The Temperature Of 2012
2012 started off remarkably coolly due to a lingering La Nina. According to the global temperature dataset Hadcrut3 January was the 15th warmest January on record, February the 22nd, and March the 15th warmest. The same unusual coolness is also seen in the NasaGiss database which has January the 17th warmest on record, February the 15th and March the 15th warmest.
In both datasets the Northern Hemisphere Spring was considerably warmer, though not a record in these combined land and ocean datasets. In Hadcrut3 April was the 5th warmest April, May the 4th warmest and June the 5th warmest. In NasaGiss April was the 5th warmest April on record, May the 2nd and June the 4th. July data is so far only available from NasaGiss and it was the 11th warmest July on record.
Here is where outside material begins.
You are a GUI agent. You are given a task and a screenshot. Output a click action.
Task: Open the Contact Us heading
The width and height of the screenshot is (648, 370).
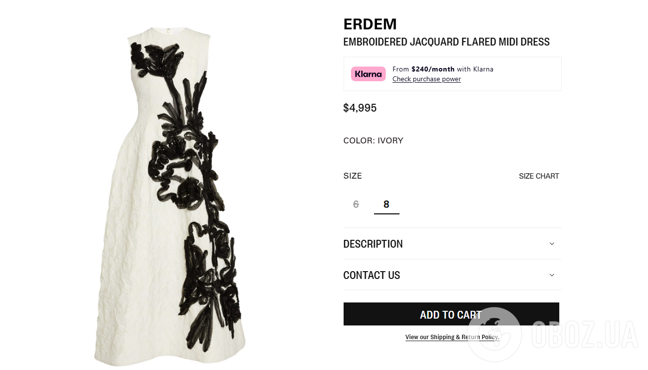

Even though the transition to El Nino conditions began a few months ago the elevated temperatures it will bring will probably not be enough to put 2012 among the record warm years of 2005, 2010 and 1998. Noaa has released a graph showing its estimates of the global temperature this year and it is obvious that the remainder of the year is highly unlikely to make 2012 a record breaker.
The land only data is interesting. Currently only the analysis from Noaa is available. Like the global datasets mentioned previously the first three months of the year were cool – 28th,37th and 18th warmest months for January – March. But May and June were records (due to the Northern Hemisphere) and July the 4th warmest July on Noaa’s database.
Noise In The System
Month to month variations are of course the noise in the system. We live in the warmest decade of the instrumental record but also a decade in which the global temperature has not changed significantly so such noise is important because it can result in a temperature record being broken even in the absence of an underlying rise. But what does a broken record mean in such a situation? Quite a lot according to Stefan Rahmstorf of the Potsdam Institute for Climate Impact Research, writing in the New Scientist.
Rahmstorf points out that the start of the EL Nino could mean that 2013 might set a global temperature record. Because of this possibility he maintains that now is the time to sort out the anthropogenic signal from the noise in the global temperature records.
Rahmstorf is incorrect in my view when he states that for the past 30 years the global temperature has shown a linear warming trend. True, you can draw a straight line between the start of the recent warming spell – about 1980 – and the latest measurements, and declare the data follows a linear trend. But a straight line does not best represent the data in Hadcrut3, NasaGiss and certainly not in what we have of Hadcrut4. Many scientists have pointed out that there is structure in the temperature data beyond the El Nino/La Nina and the volcanic dips, in particular the standstill in temperature seen in the past 15 years.
Rahmstorf is repeating what happened in 2009 when an El Nino was anticipated for 2010. Nasa’s James Hansen said repeatedly that 2010 could be a record, and in NasaGiss it was, but by only one hundredth of a degree and so statistically insignificant. However the reason for the record was portrayed as anthropogenic global warming and not the temporary, naturally-induced El Nino upward fluctuation above the constant temperature of the past decade or so.
If 2013 is a record year it will prove nothing except that El Ninos drive temperature upward a little bit. To be sure the world is warming again, and after about 15 years of a temperature hiatus the AGW effect must soon start to be greater than the noise in the system very soon, we must see a sustained warming with the majority of the next five or ten years being at first more than two standard deviations and then increasing above the 1997 – 2011 temperature level.
One record year, especially if it’s just a small increase of less than the errors of measurement would, as I am sure Prof Rahmstorf would agree, not prove anything.